Marriage Moats- Not Hard for Me

Published: Wed, 01/04/17

Marriage Moats

Caring for Marriage

Not Hard for Me
Photo: Joy Feerrar  

Benjamin is escalating. The screaming that led to him being hospitalized eighteen months ago is creeping back. Four in the morning. Late afternoon. Running to the bus.

But my compassion is not tethered to it. 

Over Christmas break he got angry enough to poke himself perilously close to his eye socket. He looks like half a raccoon.

I asked, though it is mostly futile, why he was upset. 

"I don't want to go back to school! I want to stay home." While I could take this as a compliment, I was mostly annoyed that he is sullying the time he has doing what he ostensibly wants. Although he was sitting in a chair not two yards from mine, I felt a hundred miles apart. 

It's not that hard to stop yelling. Look at me. I can do it so why can't you?

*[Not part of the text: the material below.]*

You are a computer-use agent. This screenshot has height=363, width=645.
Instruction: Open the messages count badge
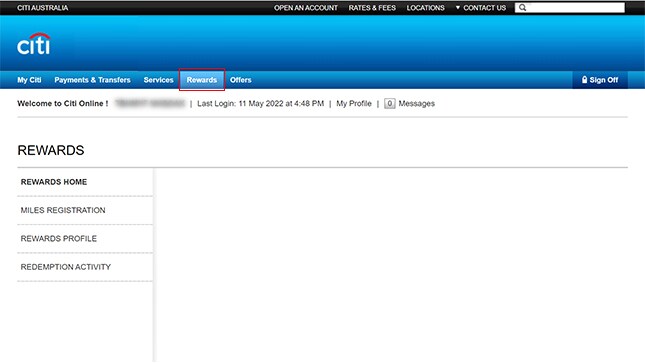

I used to wonder at my mother's outbursts. This mania. Couldn't she tamp it down if she wanted? Was she really trying? Perhaps it is excusable that I was skimpy with empathy, since she was my mother and was supposed to be taking care of me. Not the other way around. But this time the logic has more holes than a sieve. I am Benjamin's mother, and autism is reason enough to cut him slack. 

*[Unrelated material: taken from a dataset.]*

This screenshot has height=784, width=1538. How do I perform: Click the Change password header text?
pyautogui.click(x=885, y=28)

It seems that life is rife with these riddles. If I can do such and such, why can't you? Or just as painful, if you can accomplish x, why can't I? 

But those metrics leave everyone isolated, as if being Self Sufficient were the Ideal. 

Maybe marriage, motherhood, friendship are all sneaky inroads to a place where needing one another is neither an imperfection, nor cause for shame.